Entries drawn from a collection:
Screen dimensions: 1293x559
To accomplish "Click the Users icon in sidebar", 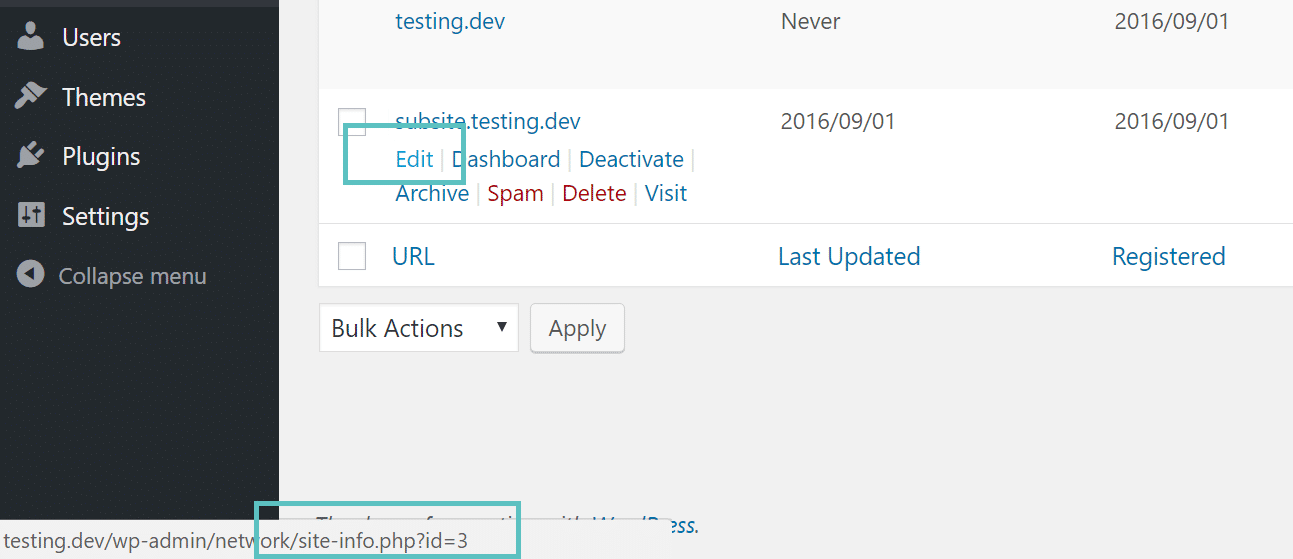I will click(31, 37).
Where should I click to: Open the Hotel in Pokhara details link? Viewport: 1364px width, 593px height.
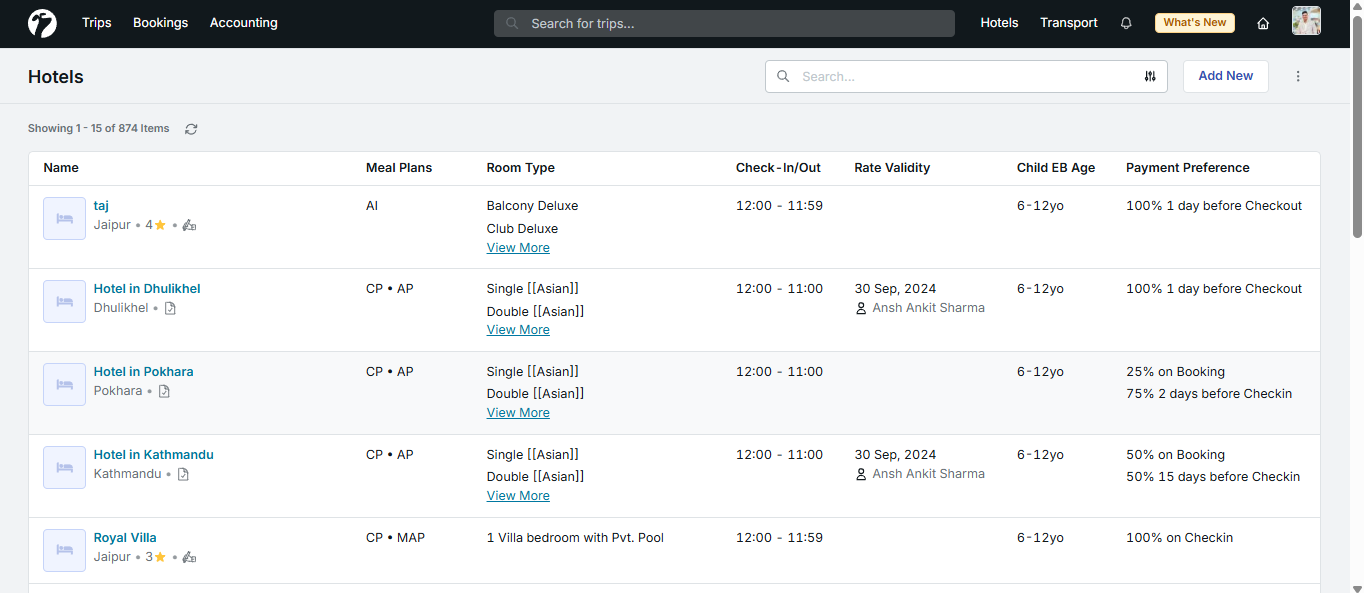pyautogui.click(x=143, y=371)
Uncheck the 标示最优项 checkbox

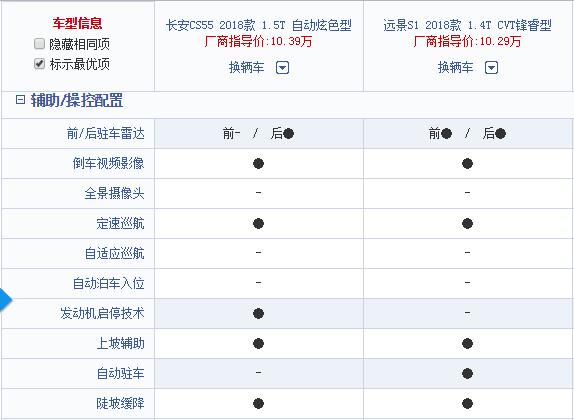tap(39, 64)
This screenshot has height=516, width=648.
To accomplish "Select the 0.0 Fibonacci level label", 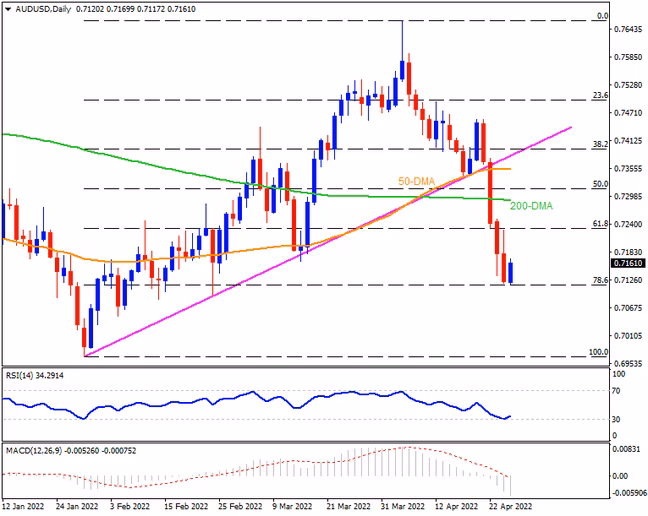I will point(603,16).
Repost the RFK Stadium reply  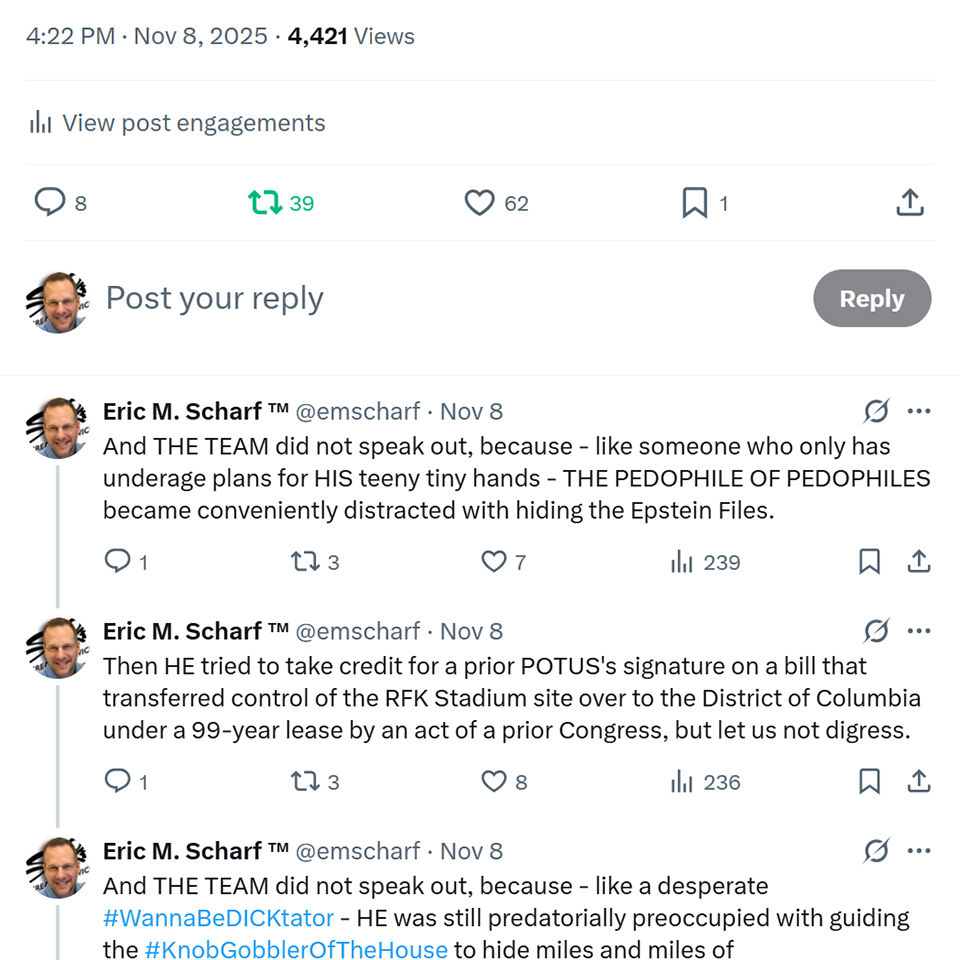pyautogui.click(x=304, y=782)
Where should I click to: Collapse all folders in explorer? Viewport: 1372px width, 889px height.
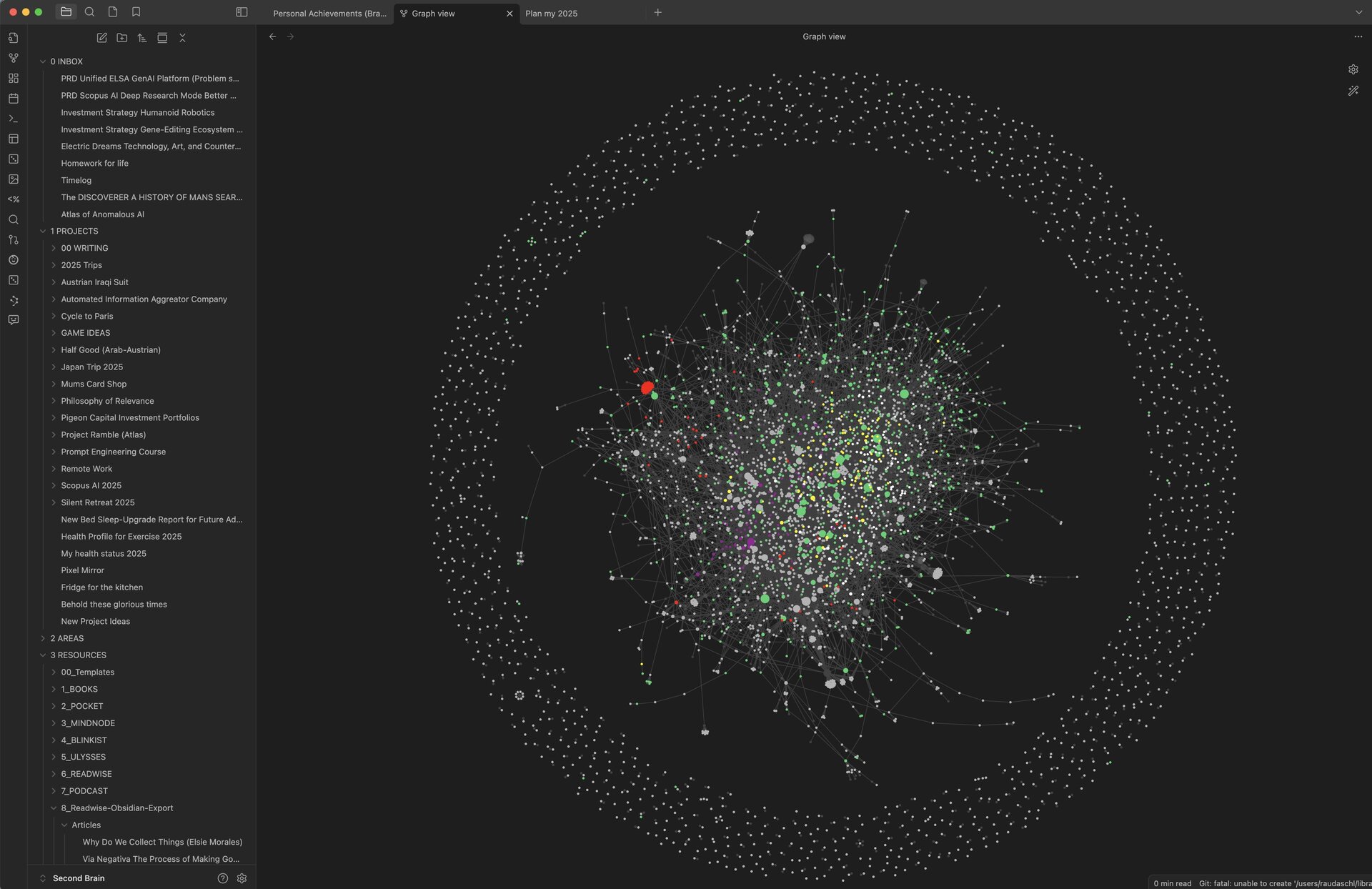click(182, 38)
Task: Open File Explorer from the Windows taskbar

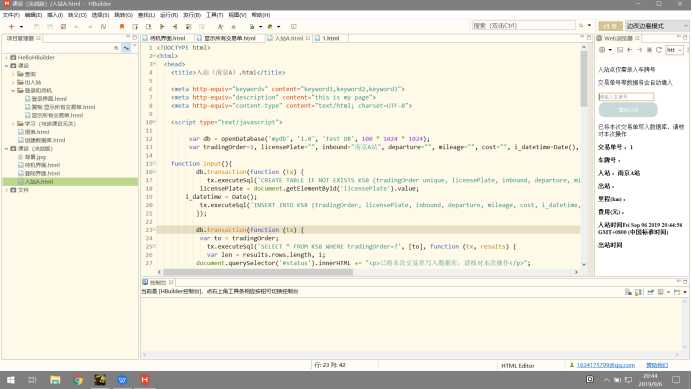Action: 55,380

*Instruction*:
Locate every line in the listing above that contains the string "height", paying attention to case, and copy each of those lines.

*Answer for the task*:
Where should I click to: Open the Hotel in Pokhara details link? Viewport: 1364px width, 593px height.
This screenshot has height=516, width=648.
Where should I click to: Collapse all folders in explorer? Viewport: 1372px width, 889px height.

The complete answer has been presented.